La Ordenanza 012 de 2009 por medio de la cual se creó la Estampilla Prodesarrollo, gravaba el 2% de los contratos celebrados con municipios y entidades descentralizadas; al ser demandada la ordenanza por ese cobro fue declarada en primera instancia nula parcialmente por parte del Consejo de Estado, perdiendo el Departamento de Risaralda en primera y luego en segunda instancia la batalla jurídica.

Luego de tres años de mantenerse abierto el proceso, los abogados defensores del Palacio Gris lograron demostrar que los daños al valor de los contratos y el impacto negativo en los patrimonios de los contratistas era inexistente, y con ese argumento y pruebas logró salir a favor la demanda.

LA PETICIÓN

La nulidad de la estampilla fue interpuesta mediante Acción de Grupo liderada por una excontratista de Pereira quien argumentó que la ordenanza aprobada no podía “establecer tributos” porque violaba la autonomía de los municipios, obligando al departamento a devolver 26 mil millones de pesos a quienes celebraron contratos y pagaron el importe de la estampilla.

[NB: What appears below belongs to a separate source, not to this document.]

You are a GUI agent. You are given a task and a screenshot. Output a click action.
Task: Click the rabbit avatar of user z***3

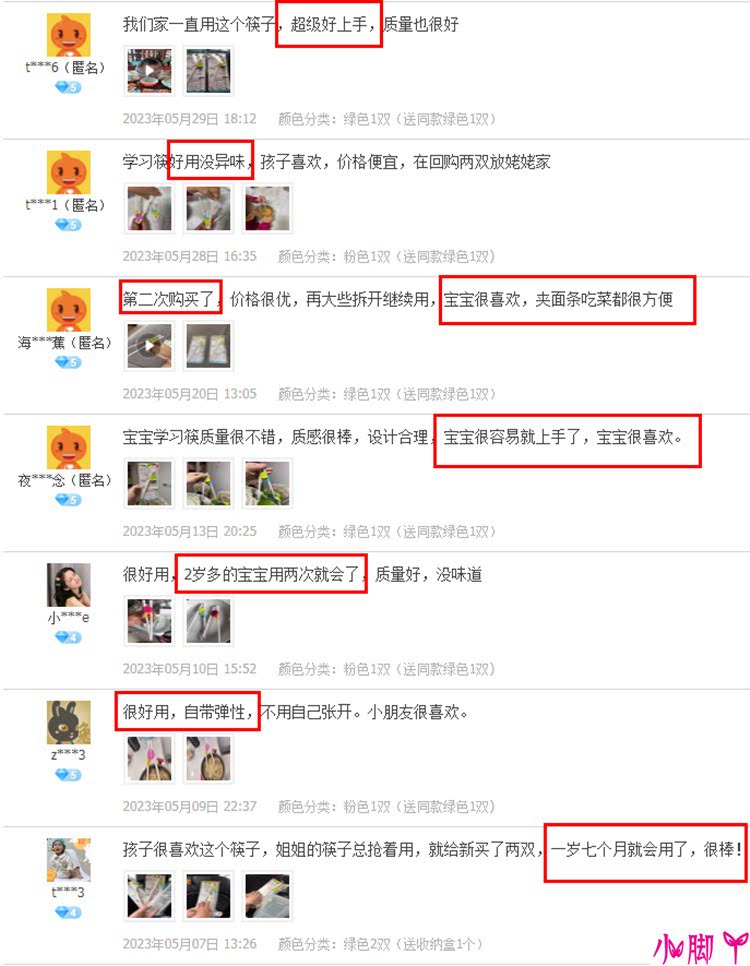68,722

La demanda fue apelada por la Secretaría Jurídica de Risaralda y en la tercera instancia el equipo de la dirección de Gestión Legal y Defensa Judicial, después de un arduo trabajo, logró que revocaran los fallos anteriores.

ANTECEDENTE

El Juzgado Tercero Administrativo dictó sentencia y autorizó la devolución de 26 mil 800 millones de pesos a los contratistas que pagaron la estampilla. Luego de la apelación, el Tribunal Contencioso confirmó la sentencia de primera instancia a favor de los demandantes y condenó al departamento a devolverle la suma mencionada a las personas que pagaron con ocasión de la celebración de sus contratos.

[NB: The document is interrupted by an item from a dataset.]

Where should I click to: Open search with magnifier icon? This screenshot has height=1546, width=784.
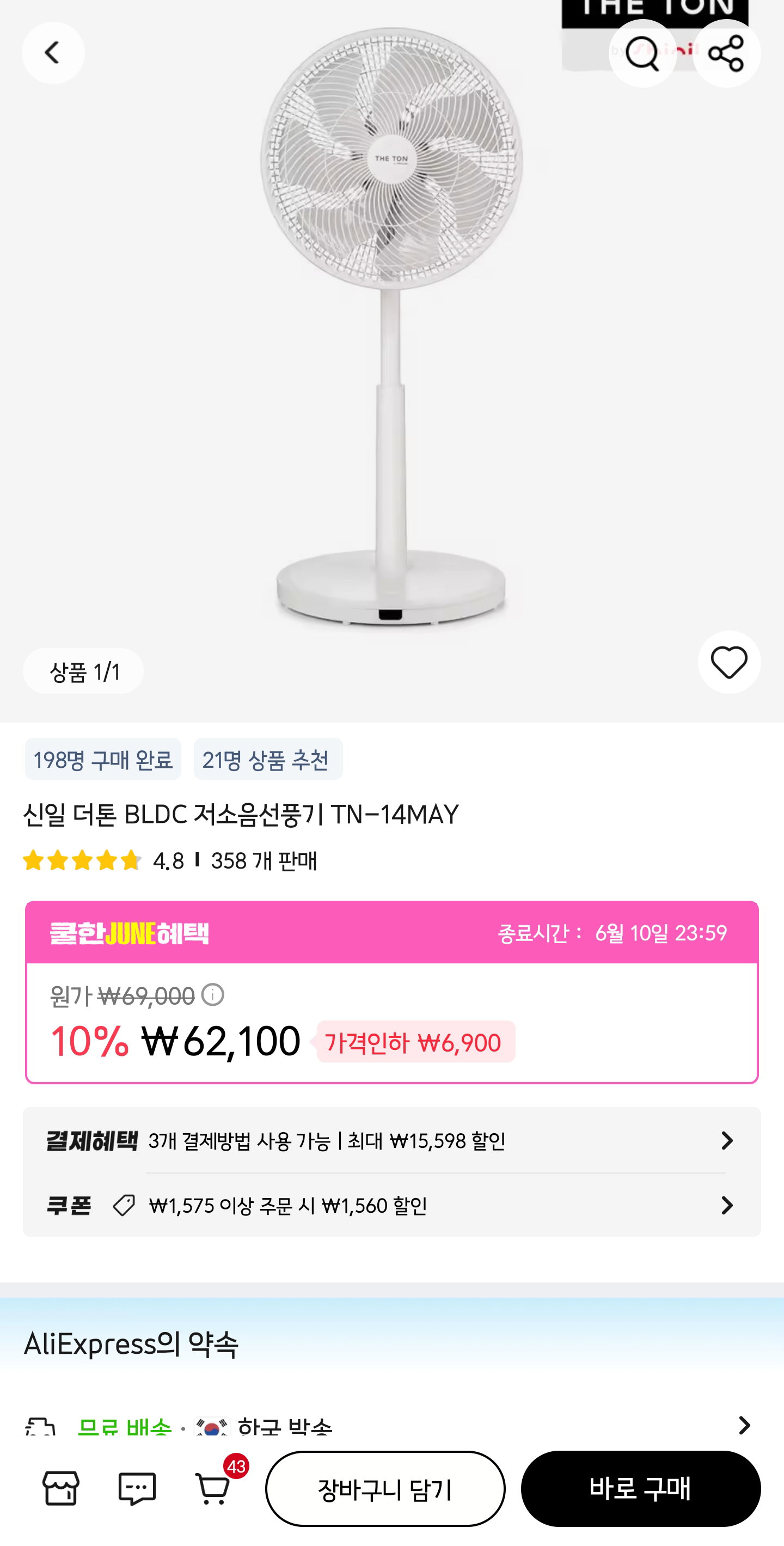coord(642,53)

Según voceros de la Secretaría Jurídica de Risaralda, ante la inconformidad que surgió con las diversas tesis expuestas por el Consejo de Estado, decidieron acudir al ‘Mecanismo de Revisión Eventual’ ante esa instancia buscando que revocaran las dos sentencias del Juzgado Tercero y del Tribunal para que el departamento no fuera obligado a devolver los cuantiosos recursos que habían sido invertidos en programas de tipo social.

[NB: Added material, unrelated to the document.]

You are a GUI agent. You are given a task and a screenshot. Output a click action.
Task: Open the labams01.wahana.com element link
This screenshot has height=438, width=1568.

Esos dineros recaudados por la estampilla se destinaron a la construcción de colegios y escenarios deportivos.

DECISIÓN DEL CONSEJO

El Consejo de Estado falló a favor del departamento ya que al unificar las tesis de fallos anteriores aceptó jurídicamente que los pagos se hicieron durante la vigencia de la ordenanza.
Siendo así no se incurrió en efectos retroactivos y al exigir el pago habría resultados desfavorables futuros en la inversión del ente administrativo para el desarrollo de proyectos sociales.

 

El monto que debían devolverle a contratistas quedó disponible para proyectos de inversión social como educación, escenarios deportivos y saneamiento básico.